The scientific landscape has changed so much that it would be unrecognisable to someone who lived 100 years ago. The scale of science and innovation, performed by large, globally collaborating teams, and how it is funded (predominantly by industries) would be utterly alien to scientists of old. How research is disseminated to scientific peers and to society would be both foreign and familiar; papers are still published but that is only part of how science is now communicated. And researchers bear many new ethical, legal and societal responsibilities.

It’s hard to argue that some of the discoveries of the twenty-first century so far haven’t been disruptive, in the sense of providing new directions for science. Through global collaborations and with the help of multinational funding, scientists produced the first draft sequence of the whole human genome in 2001 and found a way to edit genes efficiently in 2012.

Fundamental physicists discovered the Higgs boson in 2012, nearly 50 years after its prediction. And in 2015, gravitational waves were first detected directly, almost 100 years to the day after general relativity provided a theoretical basis for their existence.

Science and society have changed in other ways too. The past century has taught researchers a lot about the risks of innovations such as plastics and artificial fertilisers. In response, countries have established legally binding agreements through the United Nations to limit the harms of scientific and technological innovations.

Baekeland’s life-changing plastics are now the subject of talks to limit their pollution. The process for producing ammonia is controlled by at least two international conventions. The first intends to limit, or reduce the risks of, greenhouse-gas emissions from the production of this chemical. The second is a treaty to eliminate chemical weapons, an application of Haber’s invention that he supported during the First World War.

Recent developments, such as artificial intelligence (AI) technologies, are yet to be governed by global agreements, but they must be as well. Large language models and generative AI – the biggest disruptive innovations in 2023 – need to be applied so that their potential to do harm does not outweigh their benefits.
Such systems will need to be regulated by globally co-ordinated agreements, as is the case for innovations such as nuclear materials, drugs and vaccines.

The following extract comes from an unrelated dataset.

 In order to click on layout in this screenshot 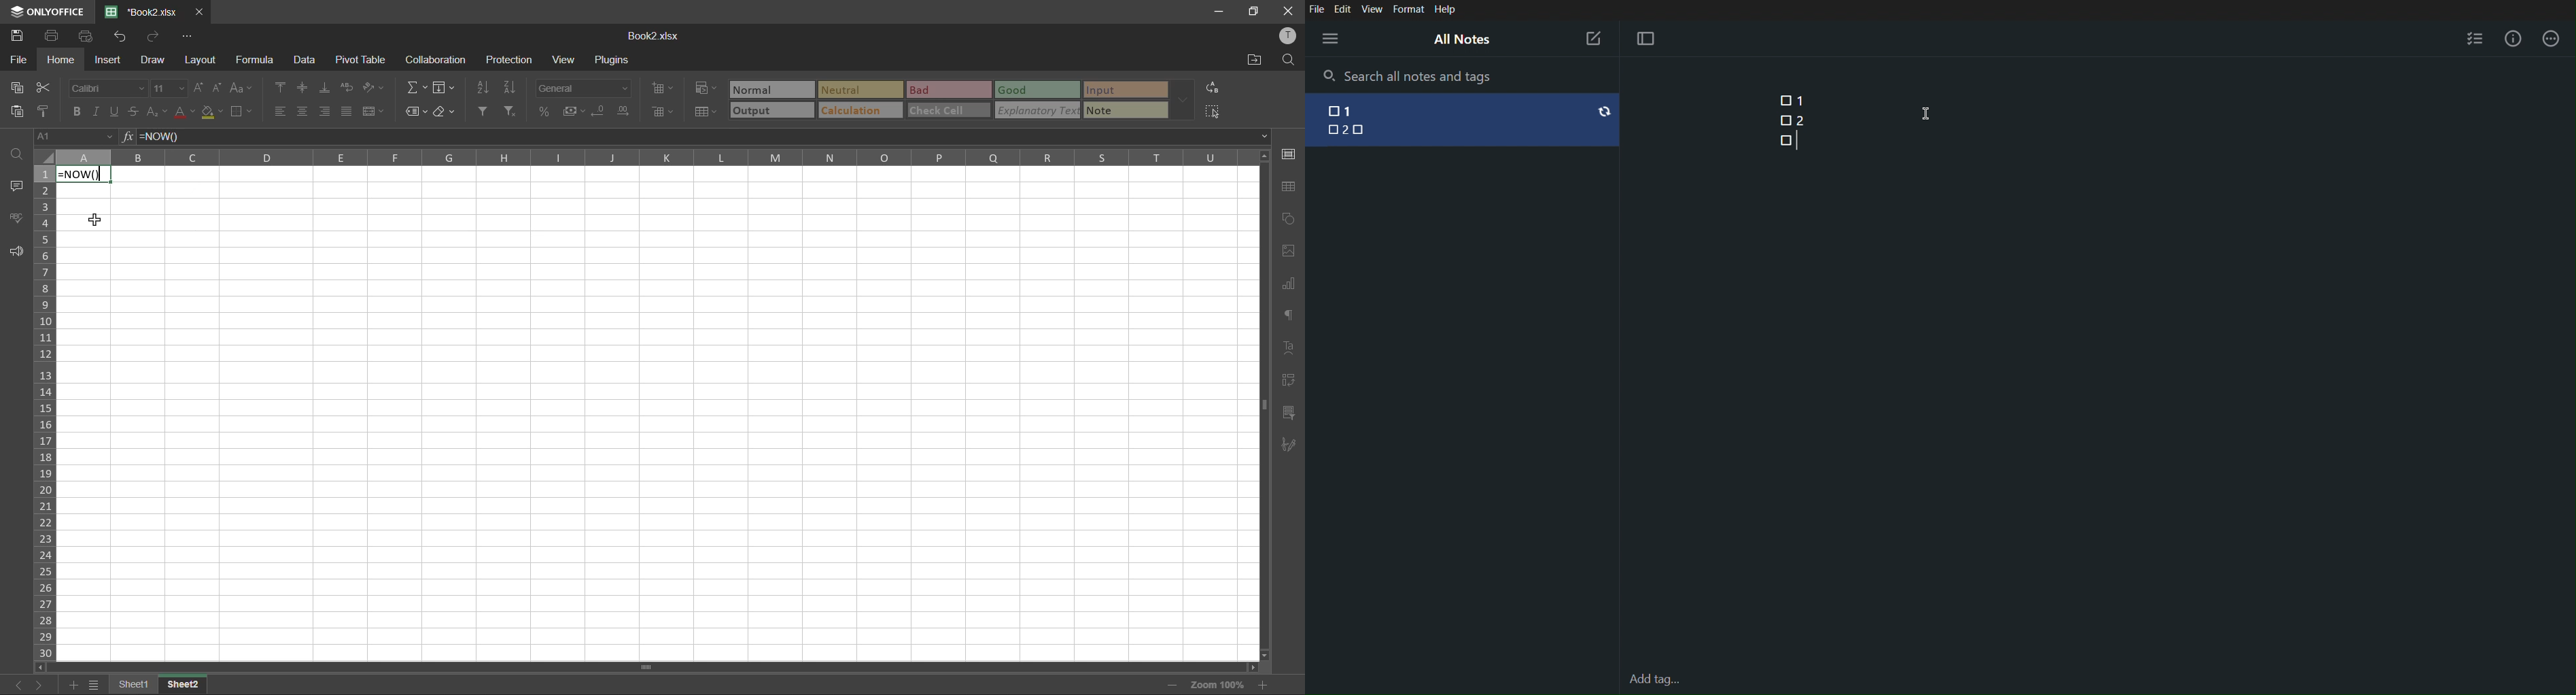, I will do `click(203, 59)`.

It is impossible to predict precisely what impacts this century’s innovations will have 100 years from now. But it is safe to say that the world’s societies, economies and environment will once again have changed, possibly beyond recognition. All the more reason for the international community to continue co-ordinating regulatory responses to new inventions, such as AI technologies – to avoid disruptive innovations that do more harm than good.